Она закрыла дверь и вошла в спальню. Саша опять закашлялся, маленькое тело судорожно дергалось, рот хватал воздух. Сын заплакал, прося помощи, обессиленный и измученный, но,  как помочь, Вера не знала. Она чувствовала себя совсем одинокой, одной в каком-то бездонно-холодном пространстве, опасном и жестоком, и  впервые подумала:
- Я не могу одна, мне страшно... - в этот момент звякнула смс-ка.
Вера взяла Сашу на руки, прижала в себе, чувствуя, как  хрипит у него все внутри, вошла с ним в ванную комнату и открыла горячую воду. Комната наполнилась паром. Она сидела на краю ванны, покачивала сына и обливала его ноги теплой водой. Слезы катились и катились из глаз, смешиваясь с водой и убегая вниз. Легкая испарина выступила на лбу Саши, мягкие светлые кольца волос потемнели, и он стал совсем похож на Андрея.  Вера еще посидела, потом завернула сына в одеяло, покачала на руках и снова положила в кровать.

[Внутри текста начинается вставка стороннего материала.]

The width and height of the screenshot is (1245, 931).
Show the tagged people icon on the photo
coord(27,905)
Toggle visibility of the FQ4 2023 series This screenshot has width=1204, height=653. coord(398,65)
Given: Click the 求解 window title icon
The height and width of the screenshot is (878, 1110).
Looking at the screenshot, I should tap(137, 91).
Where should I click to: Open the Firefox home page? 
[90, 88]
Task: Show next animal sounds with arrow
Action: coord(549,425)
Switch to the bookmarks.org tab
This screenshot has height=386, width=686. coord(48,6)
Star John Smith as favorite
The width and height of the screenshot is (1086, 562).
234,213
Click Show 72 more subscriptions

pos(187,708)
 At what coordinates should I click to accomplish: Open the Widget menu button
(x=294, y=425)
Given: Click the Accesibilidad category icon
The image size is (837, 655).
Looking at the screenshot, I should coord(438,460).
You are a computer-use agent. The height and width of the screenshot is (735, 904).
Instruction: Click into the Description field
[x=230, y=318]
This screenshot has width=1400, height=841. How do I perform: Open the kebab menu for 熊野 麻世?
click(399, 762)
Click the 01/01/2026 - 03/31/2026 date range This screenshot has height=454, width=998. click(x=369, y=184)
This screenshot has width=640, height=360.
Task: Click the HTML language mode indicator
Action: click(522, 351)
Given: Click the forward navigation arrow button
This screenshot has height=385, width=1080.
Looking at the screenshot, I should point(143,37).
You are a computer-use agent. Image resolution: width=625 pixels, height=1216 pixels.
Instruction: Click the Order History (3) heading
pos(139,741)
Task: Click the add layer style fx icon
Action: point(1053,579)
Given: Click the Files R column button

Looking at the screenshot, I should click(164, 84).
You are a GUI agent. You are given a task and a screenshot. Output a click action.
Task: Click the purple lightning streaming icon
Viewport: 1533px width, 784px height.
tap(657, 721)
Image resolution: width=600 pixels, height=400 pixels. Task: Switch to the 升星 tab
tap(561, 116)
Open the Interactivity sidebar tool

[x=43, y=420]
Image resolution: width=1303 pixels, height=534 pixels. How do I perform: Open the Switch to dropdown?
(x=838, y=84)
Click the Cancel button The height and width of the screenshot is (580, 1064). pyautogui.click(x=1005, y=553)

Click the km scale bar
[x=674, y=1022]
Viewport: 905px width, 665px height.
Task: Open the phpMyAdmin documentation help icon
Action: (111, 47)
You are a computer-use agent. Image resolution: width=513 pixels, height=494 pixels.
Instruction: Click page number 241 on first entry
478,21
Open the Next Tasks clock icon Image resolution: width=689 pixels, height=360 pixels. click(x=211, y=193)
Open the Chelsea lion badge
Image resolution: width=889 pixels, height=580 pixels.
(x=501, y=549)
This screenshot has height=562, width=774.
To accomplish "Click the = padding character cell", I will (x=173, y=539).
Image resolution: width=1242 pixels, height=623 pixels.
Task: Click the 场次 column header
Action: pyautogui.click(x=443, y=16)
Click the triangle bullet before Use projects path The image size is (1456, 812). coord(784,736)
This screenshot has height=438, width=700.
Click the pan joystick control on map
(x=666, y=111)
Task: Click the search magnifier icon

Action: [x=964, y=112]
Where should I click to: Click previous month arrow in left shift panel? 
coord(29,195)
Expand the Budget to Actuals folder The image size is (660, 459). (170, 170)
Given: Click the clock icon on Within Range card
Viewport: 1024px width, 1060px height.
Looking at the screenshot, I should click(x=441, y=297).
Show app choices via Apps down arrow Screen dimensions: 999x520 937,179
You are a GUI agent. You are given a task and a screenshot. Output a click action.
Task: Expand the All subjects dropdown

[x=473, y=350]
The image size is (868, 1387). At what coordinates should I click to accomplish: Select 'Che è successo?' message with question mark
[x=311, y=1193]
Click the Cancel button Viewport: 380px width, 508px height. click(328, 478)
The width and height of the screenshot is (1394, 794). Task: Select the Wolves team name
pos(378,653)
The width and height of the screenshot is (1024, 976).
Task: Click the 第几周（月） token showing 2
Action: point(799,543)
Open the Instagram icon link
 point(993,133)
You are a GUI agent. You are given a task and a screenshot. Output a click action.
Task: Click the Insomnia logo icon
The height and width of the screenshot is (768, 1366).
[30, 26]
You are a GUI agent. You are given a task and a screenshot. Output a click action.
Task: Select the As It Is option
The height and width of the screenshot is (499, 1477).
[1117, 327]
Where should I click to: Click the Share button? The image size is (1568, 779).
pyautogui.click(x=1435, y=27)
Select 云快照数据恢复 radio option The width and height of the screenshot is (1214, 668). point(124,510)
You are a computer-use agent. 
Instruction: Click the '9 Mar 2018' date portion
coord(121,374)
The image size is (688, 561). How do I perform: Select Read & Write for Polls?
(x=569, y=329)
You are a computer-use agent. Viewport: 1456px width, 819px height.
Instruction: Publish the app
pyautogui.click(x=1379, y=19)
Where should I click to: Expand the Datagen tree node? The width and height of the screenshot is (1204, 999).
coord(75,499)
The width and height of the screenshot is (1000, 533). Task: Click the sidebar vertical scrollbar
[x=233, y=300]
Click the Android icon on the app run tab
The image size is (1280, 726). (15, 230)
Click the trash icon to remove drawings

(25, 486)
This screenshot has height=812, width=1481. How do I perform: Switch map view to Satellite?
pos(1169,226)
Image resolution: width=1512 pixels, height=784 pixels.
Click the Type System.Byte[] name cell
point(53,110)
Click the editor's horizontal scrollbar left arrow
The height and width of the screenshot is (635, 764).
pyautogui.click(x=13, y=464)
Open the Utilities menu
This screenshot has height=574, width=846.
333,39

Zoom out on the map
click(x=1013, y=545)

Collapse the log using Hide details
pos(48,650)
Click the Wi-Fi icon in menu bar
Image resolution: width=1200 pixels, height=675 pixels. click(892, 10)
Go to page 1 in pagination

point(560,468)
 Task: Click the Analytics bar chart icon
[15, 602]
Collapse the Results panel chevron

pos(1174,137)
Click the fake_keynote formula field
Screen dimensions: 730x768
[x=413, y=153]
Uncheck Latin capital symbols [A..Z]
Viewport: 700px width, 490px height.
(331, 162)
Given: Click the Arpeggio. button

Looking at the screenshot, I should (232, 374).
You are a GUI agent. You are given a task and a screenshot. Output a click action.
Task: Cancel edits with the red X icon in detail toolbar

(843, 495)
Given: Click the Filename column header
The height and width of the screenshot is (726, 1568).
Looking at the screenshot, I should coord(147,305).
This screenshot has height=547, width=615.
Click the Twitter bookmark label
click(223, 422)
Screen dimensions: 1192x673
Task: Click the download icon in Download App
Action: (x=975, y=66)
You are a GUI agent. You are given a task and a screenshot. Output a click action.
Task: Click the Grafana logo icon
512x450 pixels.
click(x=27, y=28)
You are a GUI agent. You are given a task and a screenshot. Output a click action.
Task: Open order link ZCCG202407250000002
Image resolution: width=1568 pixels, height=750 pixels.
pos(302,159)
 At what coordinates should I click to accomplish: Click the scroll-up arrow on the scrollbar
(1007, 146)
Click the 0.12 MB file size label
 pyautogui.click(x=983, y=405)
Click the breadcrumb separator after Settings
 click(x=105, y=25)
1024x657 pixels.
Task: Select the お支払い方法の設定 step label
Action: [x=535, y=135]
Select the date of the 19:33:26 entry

- Господи, за что? Ему-то за что??? - Она без сил опустилась на постель рядом, и вдруг услышала Мишин голос: «Конечно, береги теперь своего ублюдка, тешься. Но помни, Вера, все зло приходит обратно к тому, кто его сделал. Не сразу и совсем, когда не ждешь, но ты за все ответишь и все получишь со своим...».
- Нет, - почти закричала Вера. – Не его! Не смей его трогать, спаси!  - Она упала на колени у кровати - Господи, помоги, пощади, прости...
 Она не знала ни одной молитвы,  она шептала и плакала, слова отчаяния и мольбы вырывались сами, но, может быть, так и надо разговаривать с небом?
И небо откликнулось, разбуженное молитвой матери.
Вера провалилась в сон, почти в обморок Сколько времени прошло - час, минуты – она не знала,  а когда очнулась и открыла глаза, услышала, что в комнате тихо. Совсем. Она замерла, боясь пошевелиться и поверить в самое страшное,... потом повернула голову, пытаясь разглядеть лицо сына. Оно было неподвижно. Вера вскочила с колен и наклонилась над кроваткой, стараясь понять, дышит ли Саша. Слезы застилали глаза, мешали смотреть, но вдруг одна слеза упала на его лицо, и сын пошевелился. Он спал..., спокойно спал, приступ прошел...
 И Вера без сил сползла опять на пол и заплакала уже счастливыми слезами.
Есть ли в мире большая радость, чем радость матери выздоравливающего ребенка.